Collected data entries
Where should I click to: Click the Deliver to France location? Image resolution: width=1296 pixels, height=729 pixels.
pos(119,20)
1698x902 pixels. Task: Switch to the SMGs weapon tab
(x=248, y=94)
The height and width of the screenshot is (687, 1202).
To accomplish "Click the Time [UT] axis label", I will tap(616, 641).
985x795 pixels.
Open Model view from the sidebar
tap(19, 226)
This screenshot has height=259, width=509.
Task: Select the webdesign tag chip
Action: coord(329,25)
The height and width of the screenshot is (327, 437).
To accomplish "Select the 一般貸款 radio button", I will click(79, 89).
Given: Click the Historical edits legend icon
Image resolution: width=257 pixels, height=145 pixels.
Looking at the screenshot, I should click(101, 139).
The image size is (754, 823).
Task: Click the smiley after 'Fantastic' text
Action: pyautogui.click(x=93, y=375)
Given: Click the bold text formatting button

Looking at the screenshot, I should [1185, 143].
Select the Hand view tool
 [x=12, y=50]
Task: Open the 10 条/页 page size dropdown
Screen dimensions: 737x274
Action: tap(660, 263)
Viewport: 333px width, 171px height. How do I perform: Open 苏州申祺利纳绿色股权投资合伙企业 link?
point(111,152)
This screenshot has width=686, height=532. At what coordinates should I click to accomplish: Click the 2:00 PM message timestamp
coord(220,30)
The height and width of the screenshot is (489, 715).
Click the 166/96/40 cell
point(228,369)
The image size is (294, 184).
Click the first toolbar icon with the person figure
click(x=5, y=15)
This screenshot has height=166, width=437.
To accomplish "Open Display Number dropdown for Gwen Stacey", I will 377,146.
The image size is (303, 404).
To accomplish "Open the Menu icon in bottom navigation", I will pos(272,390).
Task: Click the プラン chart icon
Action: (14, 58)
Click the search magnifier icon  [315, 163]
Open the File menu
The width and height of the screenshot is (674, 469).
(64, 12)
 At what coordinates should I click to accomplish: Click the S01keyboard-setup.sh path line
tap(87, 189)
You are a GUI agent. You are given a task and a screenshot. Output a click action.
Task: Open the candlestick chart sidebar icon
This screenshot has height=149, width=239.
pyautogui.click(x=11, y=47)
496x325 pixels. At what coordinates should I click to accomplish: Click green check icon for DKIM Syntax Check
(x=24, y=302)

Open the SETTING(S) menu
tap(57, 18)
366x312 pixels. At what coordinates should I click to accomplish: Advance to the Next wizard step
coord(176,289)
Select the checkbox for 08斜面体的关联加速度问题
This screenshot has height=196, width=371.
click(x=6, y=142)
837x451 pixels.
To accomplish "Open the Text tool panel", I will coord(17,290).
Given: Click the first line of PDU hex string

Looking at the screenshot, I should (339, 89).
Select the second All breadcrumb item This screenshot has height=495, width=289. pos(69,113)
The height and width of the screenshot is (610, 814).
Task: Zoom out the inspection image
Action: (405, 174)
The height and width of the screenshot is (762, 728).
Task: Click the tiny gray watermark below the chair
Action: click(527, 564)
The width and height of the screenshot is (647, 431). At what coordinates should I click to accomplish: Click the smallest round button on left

Task requirements> Take every line above carrying "dropdown" and return it.

Solution to this exercise>
Task: Open the 10 条/页 page size dropdown
To accomplish "Open Display Number dropdown for Gwen Stacey", I will 377,146.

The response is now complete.